As it turns out, deciding to close up shop is not the answer. Research in the INFORMS journal Information Systems Research shows that brick and mortar stores play a critical role in the decisions consumers make and even have an effect on online sales. Data shows the opening of a new store can increase online sales from that area by 29 percent. Redesigning and marketing these physical stores as well as exposing and promoting their strengths will help them stand out, while also potentially cutting costs at the same time.

Retailers should also recognize that today’s customers are omnichannel. In other words, they fulfill their needs in different stages of their purchase process by using the physical and digital channels interdependently. For example, customers may search products and place orders online and then pick up purchases at the store. Or they may research and evaluate products in the store and then purchase it online. Either way, retailers can utilize stores with their digital channels to provide a seamless shopping experience to customers over different stages of the purchase process.

It remains clear that it is difficult to beat Amazon and other e-commerce companies on the price and size of product assortment, so retailers should play on their strengths—availability of physical stores. Online retailers fall short in allowing customers to touch, feel, and physically evaluate the majority of products sold by department stores with a large physical footprint, such as Macy’s and JCPenny.

Retailers who can successfully understand and implement strategies for the different stages of a customer’s purchase process will be able to compete with Amazon and other e-commerce companies effectively.

Our research shows that customers who go to retail stores become more engaged with the retailer’s brand, and if customers cannot find the desired size and color of apparel that they evaluated in the store, they purchase it through the online channel.  This illustrates both the need for physical stores and the notion that changing the concept of brick and mortar stores can help them be successful in a digital world.

Retailers would be better served if they think of their brick and mortar stores as showrooms for not only items housed in the store but also what is available online. Retailers can keep the size of the store small by carefully rationalizing what products and how much inventory to keep in the store. Retailers should keep those products in the store that customers like to inspect physically before buying—such as apparel, shoes, perfumes, and high-value items like jewelry.

Heavy emphasis should also be placed on the immersive shopping experience; meaning how associates in the store can engage customers with the brand by exposing them to the entire assortment of products the retailer has on all channels, with a device handy to illustrate it.

A prime example is Warby Parker’s inventory showrooms, which only keep a limited quantity of each type of eyeglasses.
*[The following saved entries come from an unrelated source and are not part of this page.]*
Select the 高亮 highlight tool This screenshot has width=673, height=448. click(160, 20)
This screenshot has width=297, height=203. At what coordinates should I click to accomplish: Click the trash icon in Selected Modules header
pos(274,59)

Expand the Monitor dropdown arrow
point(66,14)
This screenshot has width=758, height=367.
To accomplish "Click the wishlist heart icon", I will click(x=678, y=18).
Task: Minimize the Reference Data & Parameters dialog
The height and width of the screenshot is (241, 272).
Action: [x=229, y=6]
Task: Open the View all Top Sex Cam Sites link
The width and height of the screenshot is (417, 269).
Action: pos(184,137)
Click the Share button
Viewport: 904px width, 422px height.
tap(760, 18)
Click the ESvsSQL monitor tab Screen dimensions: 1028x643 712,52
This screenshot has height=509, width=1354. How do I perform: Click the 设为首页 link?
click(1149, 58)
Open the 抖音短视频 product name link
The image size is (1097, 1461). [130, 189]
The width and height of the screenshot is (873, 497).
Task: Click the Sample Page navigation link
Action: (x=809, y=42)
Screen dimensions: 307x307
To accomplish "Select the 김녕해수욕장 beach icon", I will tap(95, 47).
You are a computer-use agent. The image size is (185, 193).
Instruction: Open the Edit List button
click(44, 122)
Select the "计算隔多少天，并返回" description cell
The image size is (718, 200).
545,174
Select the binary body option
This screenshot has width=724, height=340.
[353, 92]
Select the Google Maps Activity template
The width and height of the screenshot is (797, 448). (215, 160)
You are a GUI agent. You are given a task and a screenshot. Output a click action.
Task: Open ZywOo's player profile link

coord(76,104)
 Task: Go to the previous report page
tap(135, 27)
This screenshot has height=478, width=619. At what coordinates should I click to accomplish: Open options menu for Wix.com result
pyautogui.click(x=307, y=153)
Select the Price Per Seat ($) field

Customers can evaluate and purchase products in these stores, but they receive their orders from the online channel. Similarly, customers make an appointment to get fitted and choose items at Bonobos Guideshops, which are then shipped to them in their preferred color and size. This way, Bonobos retains the human engagement aspect of stores but also blends it in with the online selection and fulfillment.

Retailers should also consider experimenting with tiered pricing. After evaluating and deciding on the products in the store, customers may pay a higher price for the convenience of taking the item home immediately, or the customer can pay a lower price for waiting to have it shipped to their home. Such a strategy would allow retailers to maintain lower inventory in the stores and thus keep costs down.

Additionally, retailers can allow store returns of customers’ online purchases. Our research shows that customers buy more products from a retailer’s online channel if they can return them in a physical store. Using the stores as a return center has an additional benefit of providing customers the opportunity to seek replacement while returning the product.

The long and short of it is, online retailers need brick and mortar stores and vice versa. While they won’t all stick around, those that adjust to the digital age will have a lasting footprint.